Pada tahun 1972, Shirley Chisholm membuat sejarah lagi sebagai perempuan Afrika-Amerika pertama yang mencalonkan diri sebagai kandidat Presiden dari Partai Demokrat. Meskipun ia tidak memenangkan nominasi, keberaniannya mencalonkan diri telah membuka jalan bagi banyak politisi perempuan dan minoritas di Amerika Serikat. Chisholm terkenal dengan slogan kampanyenya, “Unbought and Unbossed” (yang berarti “Tidak Terbeli dan Tidak Dikuasai”). Ini mencerminkan prinsipnya yang kuat dalam memperjuangkan keadilan sosial, kesetaraan, dan hak asasi manusia.
Apa saja Tantangan Politik yang dihadapi Shirley Chisholm ?
Shirley Chisholm lahir pada 30 November 1924 di Brooklyn, New York, dari keluarga imigran asal Karibia. Ayahnya berasal dari Guyana, dan ibunya dari Barbados. Pada usia 5 tahun, Chisholm dikirim ke Barbados untuk tinggal bersama neneknya. Pengalaman ini sangat mempengaruhi dirinya; ia selalu berkata bahwa pendidikan yang ia dapatkan di sana memberikan dasar yang kuat bagi perkembangan kariernya. Dia kembali ke New York pada usia 10 tahun.
Shirley Chisholm menempuh pendidikan di Girls’ High School di Brooklyn dan kemudian melanjutkan ke Brooklyn College, di mana ia lulus dengan gelar dalam bidang Sosiologi dan Ilmu Politik pada tahun 1946. Selama masa kuliahnya, Chisholm sudah menunjukkan minat besar pada isu-isu keadilan sosial, dan ia aktif dalam berbagai kegiatan kampus serta organisasi yang fokus pada hak-hak sipil.

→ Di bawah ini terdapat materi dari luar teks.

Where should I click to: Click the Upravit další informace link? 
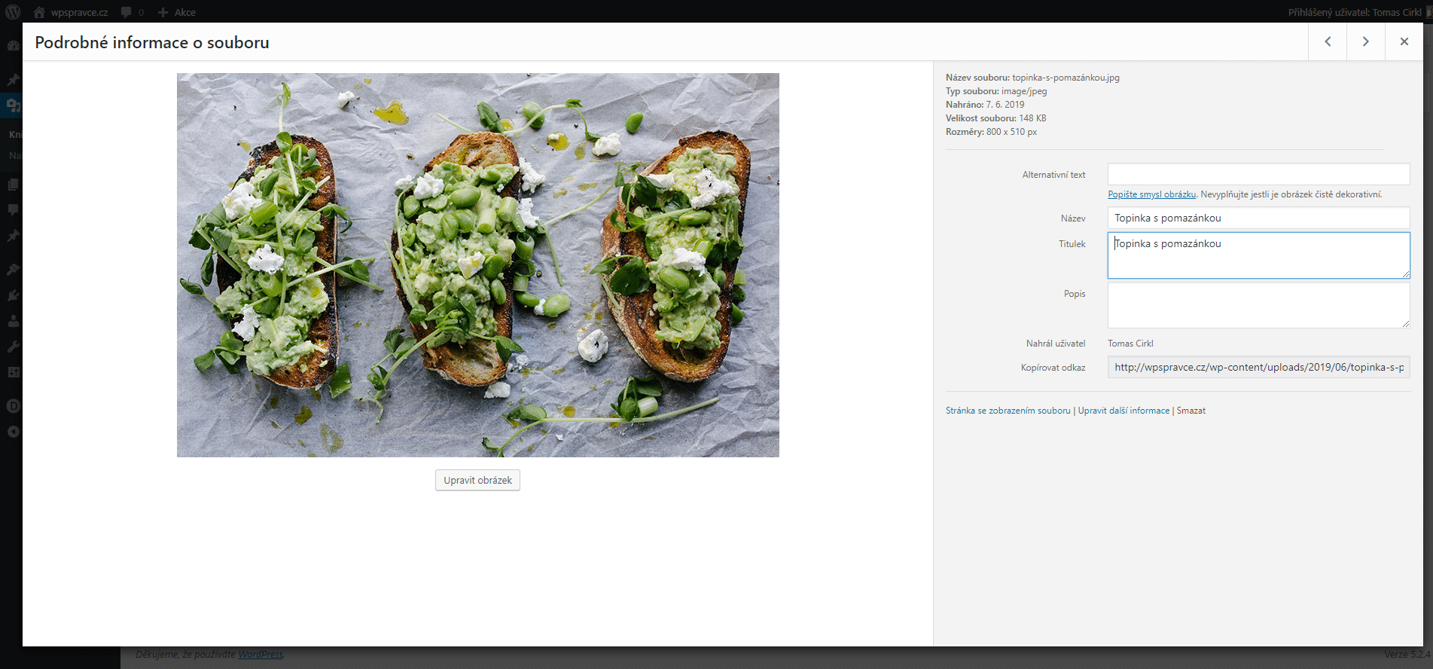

Setelah lulus, Chisholm bekerja sebagai guru dan melanjutkan pendidikannya di Columbia University, di mana ia memperoleh gelar master dalam Pendidikan Anak Usia Dini. Dia bekerja sebagai konsultan pendidikan anak dan administrator di berbagai lembaga di New York sebelum terjun ke dunia politik.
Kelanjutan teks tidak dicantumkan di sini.